Tools to fight cybersecurity threats

Following are examples of the many tools that can be used to fight cybersecurity threats. 

Antivirus software 

Antivirus software can be installed on systems to provide proactive protection from malware cybersecurity threats. It scans, detects, and removes malware, such as viruses, spyware, ransomware, Trojans, and worms.   

Databases and knowledge bases

Various groups collect data about cybersecurity threats, which can be accessed and used to shore up defenses and refine existing cybersecurity systems. Examples of these include: 

  • ATT&CK   
    MITRE ATT&CK® is a global knowledge base of attackers’ tactics and techniques. It is based on real-world observations and used by governments, the private sector, and cybersecurity threat solution providers to develop threat models and methodologies. 
  • National Vulnerability Database (NVD) by the National Institute of Standards and Technology (NIST)
    This is a centralized database of vulnerabilities in well-known, widely deployed systems and software. It helps organizations address commonly exploited, relatively easy-to-fix issues.  

Encryption software

Encryption software uses encryption algorithms (e.g., AES, DES, and RSA) to scramble data, rendering it unreadable without the decryption key. Data is usually encrypted when it is stored or transmitted to protect it from unauthorized access. 

Firewalls 

Firewalls monitor incoming and outgoing network traffic and filter malicious or suspicious items according to set security policies. 

Patch management software

Available as an installed solution or as a service, patch management software can be used to automate the installation of updates and patches. 

Penetration testing

Also referred to as pen testing and ethical hacking, penetration testing tools and services use software and people to probe applications and systems for vulnerabilities. Pen testing includes manual and automated scans and simulated attacks to uncover security gaps that adversaries can use to gain unauthorized access. 
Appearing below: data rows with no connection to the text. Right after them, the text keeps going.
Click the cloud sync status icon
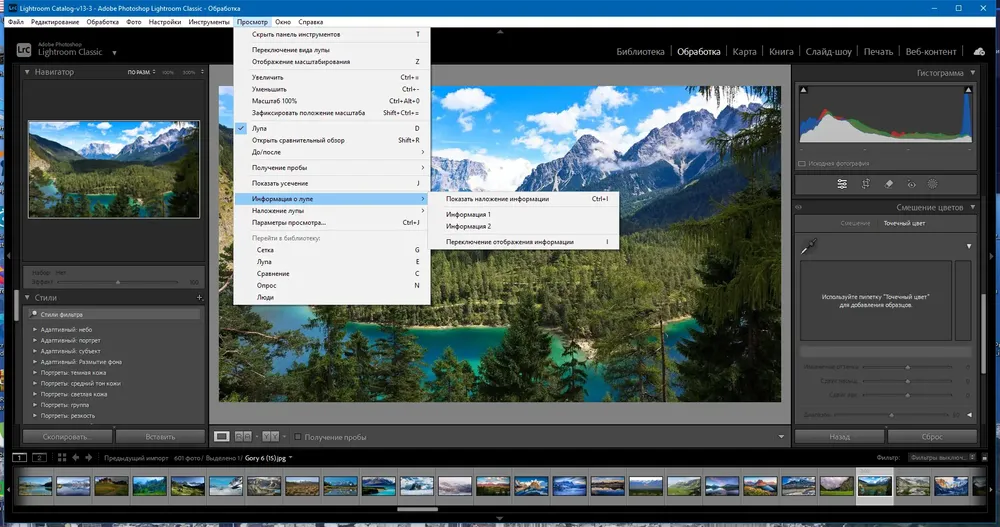 coord(978,51)
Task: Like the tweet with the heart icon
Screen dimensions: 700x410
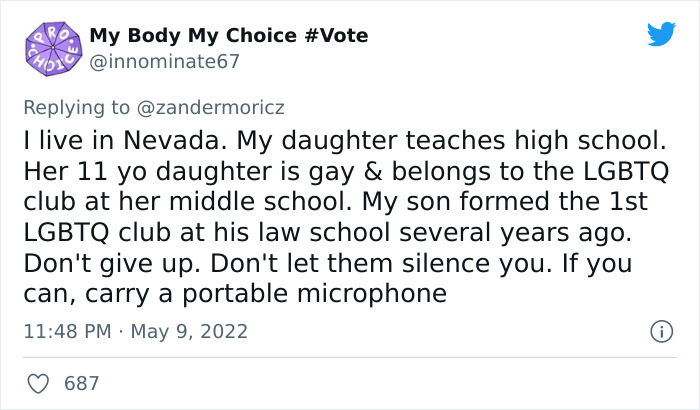Action: 41,383
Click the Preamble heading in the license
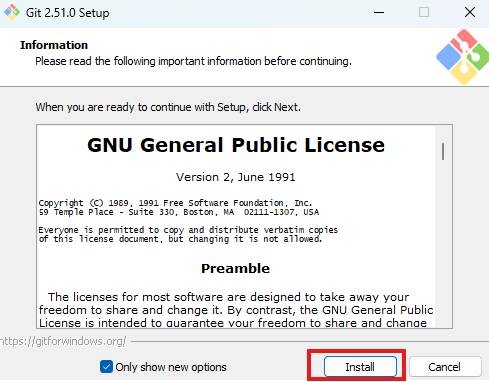Viewport: 489px width, 382px height. tap(235, 269)
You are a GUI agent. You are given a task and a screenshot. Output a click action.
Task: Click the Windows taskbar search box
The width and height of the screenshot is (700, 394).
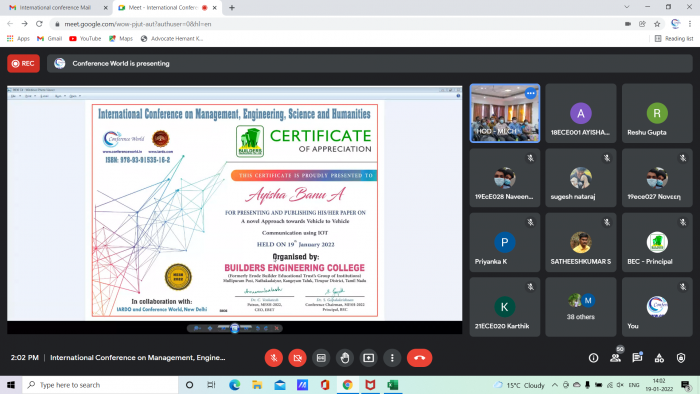(100, 385)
Web vulnerability scanning tools

Web vulnerability scanning tools or vulnerability scanners continuously scan all types of web pages to detect security vulnerabilities, such as SQL injection, cross-site scripting (XSS), adware, and spyware. 

Zero trust security architecture

A zero-trust security architecture approach assumes that no user should be trusted. All users (i.e., people and machines) are required to validate their identities continuously.  
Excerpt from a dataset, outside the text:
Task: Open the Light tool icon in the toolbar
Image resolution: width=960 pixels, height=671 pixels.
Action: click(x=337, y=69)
In addition, zero trust enforces the principle of least privilege access, limiting users to the minimum access necessary to perform their duties. Zero trust architecture also uses microsegmentation to keep sensitive information isolated. With a zero trust architecture, attack surfaces and potential points of unauthorized entry are reduced. 

Cyber threats should never be underestimated

Cybersecurity threats pose a risk to every organization, no matter the size or industry. Even a small organization can be valuable for cybercriminals as it can have sensitive data to steal or provide a point of entry to a larger target.  

The scale, sophistication, and impact of cybersecurity threats continue to grow. Organizations that enable effective defenses against cybersecurity threats are those that invest in detecting, assessing, and managing risks. These organizations continually evaluate their security posture and keep a keen eye out for ways to optimize their security systems and controls to address evolving cybersecurity threats.